Ve, bu kararın sonucunda ne oldu? Bu kararın sonucunda "Burada bir hak ihlali vardır ve bunun gereği yapılmalıdır." denmesine rağmen, Anayasa Mahkemesinin bu konudaki bağlayıcı kararına rağmen, Anayasa'nın 153'üncü maddesinin Anayasa Mahkemesi kararlarının, tüm organları, yasama, yürütme, yargı organlarını bağlayacağına, özel, gerçek ve tüzel kişileri, idari makamları bağlayacağı amir hükmüne rağmen ve bu karar Yeşil Artvin Derneği tarafından ilgililere tebellüğ edilmesine rağmen, valiliğe, orman bölge müdürlüğüne, çevre, şehircilik il müdürlüğüne ve il özel idaresine tebliğ edilmesine rağmen ve bunun dışında Rize İdare Mahkemesince de bu kararın işleme alınması yönündeki taleplere rağmen, bu konudaki yürütmenin durdurulması talebine rağmen, bu cinayetin ve bu katliamların durdurulması için gerekenin yapılması konusundaki taleplere rağmen idare makamları bunu, topu yukarıya attılar, "Bizim üst makamlarımız, Ankara karar verir." diye topu taca attılar. Rize İdare Mahkemesi bunu esasa aldı, Anayasa Mahkemesinin ihlal kararını esasa aldı; iki üç aydır ne bekliyor bilmiyoruz değerli arkadaşlar, neyi bekliyor yani? Bakın, bu ülkede bir Anayasa Mahkemesi kararı var, "Cengiz İnşaatın Artvin'de yapmış olduğu bu maden işletmesi bir cinayettir." diyor, hak ihlali kararı veriyor, hiç kimse bir şey yapmıyor değerli arkadaşlarım. Eğer Anayasa Mahkemesi kararını tanımayacaksak, Anayasa Mahkemesi kararının bütün bu Anayasa'nın 153'üncü maddesindeki hüküm çerçevesindeki bağlayıcı hükmünü tanımazsak biz bu ülkede hangi yargı kararını tanıyacağız değerli arkadaşlarım? Hangi yargı kararından hareket ederek...

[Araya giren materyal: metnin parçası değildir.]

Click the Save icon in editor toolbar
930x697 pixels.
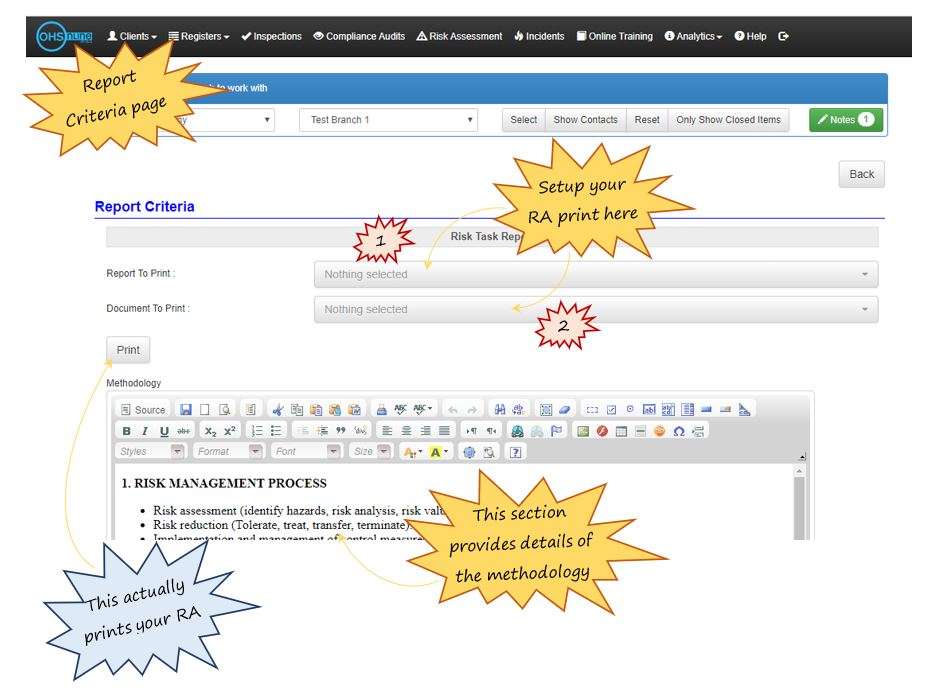coord(186,410)
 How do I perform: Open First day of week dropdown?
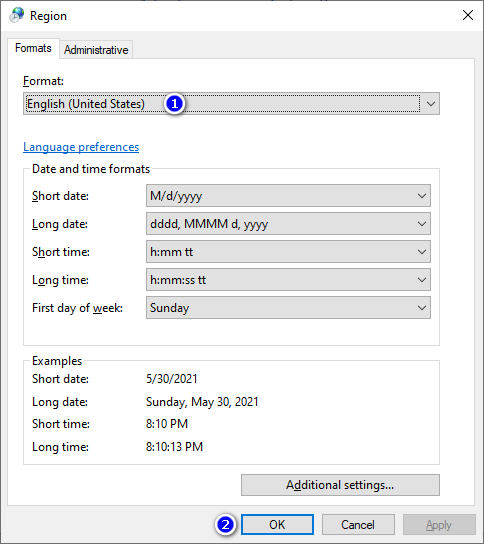coord(288,307)
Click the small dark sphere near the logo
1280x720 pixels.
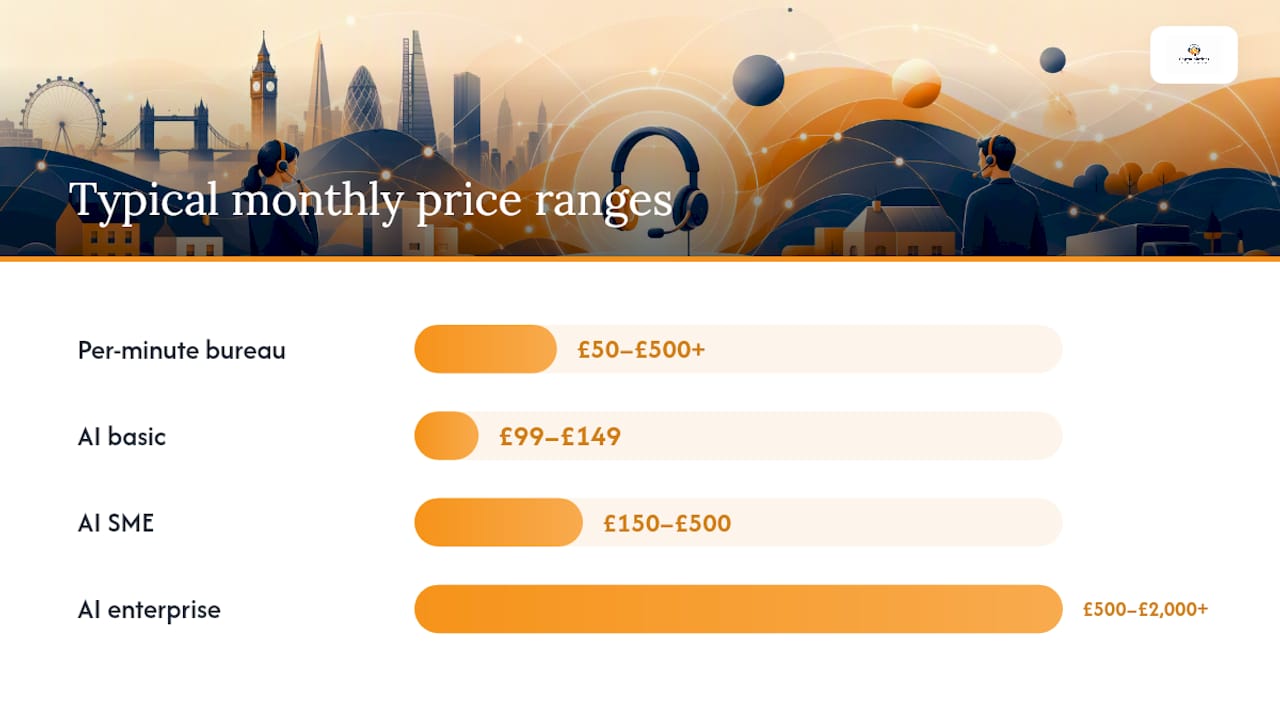1052,60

(Mikrofon otomatik cihaz tarafından kapatıldı)
BAŞKAN - Sayın Bayraktutan, lütfen tamamlayın.
UĞUR BAYRAKTUTAN (Devamla) - Çok teşekkür ediyorum Başkanım.
Hangi kararı tanıyacağız? Bu nedenle buradan bir kere daha haykırıyorum: Anayasa Mahkemesi, bireysel başvuruyla, bu konudaki cinayet teşkil eden bu çalışmaya ilişkin dur kararı vermiştir. Buna ilişkin yürütmeyi durdurma talepleri vardır. Bir an önce gereği yapılmalıdır. İdari makamlara, valiliğe, Rize İdare Mahkemesini esas alıp da işlem yapmayan bütün kurumlara sesleniyorum: Suç işliyorsunuz değerli arkadaşlarım, bu suça ortak olmayın, bu cinayet şebekesine ortak olmayın, bu konuda gereğini yapan maden işletmesinin siyasi abilerine ortak olmayın diyorum, bu cinayeti durdurun diyorum. Artvin halkı durduğu yerde duruyor, onurlu mücadelesine devam ediyor. Buradan bir kere daha Türkiye'ye haykırıyorum: Cerattepe geçilmez, Artvin halkı yenilmez diyorum, Cerattepe geçilmez, Artvin halkı yenilmez diyorum; Artvin halkının onurlu mücadelesini saygıyla selamlıyorum.
Yüce heyetinizi saygıyla selamlıyorum. (CHP ve Saadet Partisi sıralarından alkışlar)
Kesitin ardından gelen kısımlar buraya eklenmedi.